The Philippine retail sector has been benefiting from higher disposable incomes following the reduction of personal income tax rates that started in 2018 as well as Filipinos’ fondness for food and beverage (F&B) which continues to grow at a sustained pace despite inflation peaking in 2018. Overall, consumer outlook in the country has been improving as shown by the Philippine central bank’s latest survey. The F&B demand in the Philippines remains strong with the sector covering between 30% and 50% of total retail space in the country. A mix of local and foreign F&B concepts continue to enter the Philippine market, indicating investors’ confidence in Filipinos’ purchasing power.
AVIDA LAND LAUNCHES FINAL PHASE OF CAVITE PROJECT
Avida Land is launching the third and final segment of its 10-hectare Avida Verra Settings Vermosa within Ayala Land’s 700-hectare mixed-use estate in Imus, Cavite. The P2.8 billion project will offer 370 units with each unit priced between P9 million to P9.5 million. Floor areas will range between 67 sq m and 85 sq m. Among the amenities that residents will enjoy are an Olympic-sized swimming pool, a track and field oval, and the Philippines’ first sports science laboratory. Avida Land said land development is due to be completed in May 2021 while turnover is scheduled H2 2021.
In our opinion, developers are likely to continue to venture into horizontal residential projects in second-tier and third-tier cities all over the country, where demand comes from end-user buyers. The markets may be smaller compared to Manila but more stable in terms of end user housing demand. We believe that Avida’s decision to expand footprint in Cavite is partly due to the development of road network from Manila to Southern Luzon.

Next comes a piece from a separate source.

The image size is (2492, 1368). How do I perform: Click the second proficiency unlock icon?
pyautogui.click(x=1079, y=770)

In our opinion, projects in Southern Luzon should become more attractive given the planned railway expansion and toll road projects.

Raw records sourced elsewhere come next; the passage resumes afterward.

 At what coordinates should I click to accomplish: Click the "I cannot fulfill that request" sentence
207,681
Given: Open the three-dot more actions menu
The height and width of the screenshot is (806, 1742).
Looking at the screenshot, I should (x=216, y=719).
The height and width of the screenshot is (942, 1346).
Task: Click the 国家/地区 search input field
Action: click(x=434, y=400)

INFRA SPENDING DOWN 5.7% IN MARCH
According to the national government, infrastructure spending dropped by 5.7% in March as some agencies failed to implement new projects under the reenacted national budget. Data from the Department of Budget and Management (DBM) reveal that infrastructure and capital outlays reached PHP59.7 billion in March from PHP63.4 billion in the same month in 2018. The DBM noted that while the disbursements of Department of Public Works and Highways (DPWH) increased yoy, the capital expenditures of Interior and Education departments declined during the period.

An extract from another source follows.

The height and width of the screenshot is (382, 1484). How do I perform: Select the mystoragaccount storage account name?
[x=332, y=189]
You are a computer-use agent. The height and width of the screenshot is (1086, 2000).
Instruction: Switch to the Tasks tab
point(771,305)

Colliers believes that infrastructure spending is likely to pick up for the remainder of the year following the implementation of the national budget for 2019. Government agencies such as the National Economic and Development Authority (NEDA) and Department of Finance have urged national implementing agencies such as Departments of Public Works and Transportation to build projects round-the-clock. Similar to projects implemented in the past, Colliers believes that public projects being implemented by the current administration are likely to influence developers’ strategies moving forward. The infrastructure projects should influence developers’ decision to continue developing offices, residential units, and malls outside of Metro Manila. Private construction as a component of the Philippines’ gross domestic product has been rising by an average of 10% and this indicates strong appetite for private-sector led implementation of offices, malls, condominium, and industrial parks and facilities.